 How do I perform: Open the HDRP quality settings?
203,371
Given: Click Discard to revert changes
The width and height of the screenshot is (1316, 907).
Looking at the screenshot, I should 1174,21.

+--

REQUIRED WORK: Reproduce the data above line for line, with no changes.

ANSWER TO THIS TASK:
 How do I perform: Open the HDRP quality settings?
203,371
Given: Click Discard to revert changes
The width and height of the screenshot is (1316, 907).
Looking at the screenshot, I should 1174,21.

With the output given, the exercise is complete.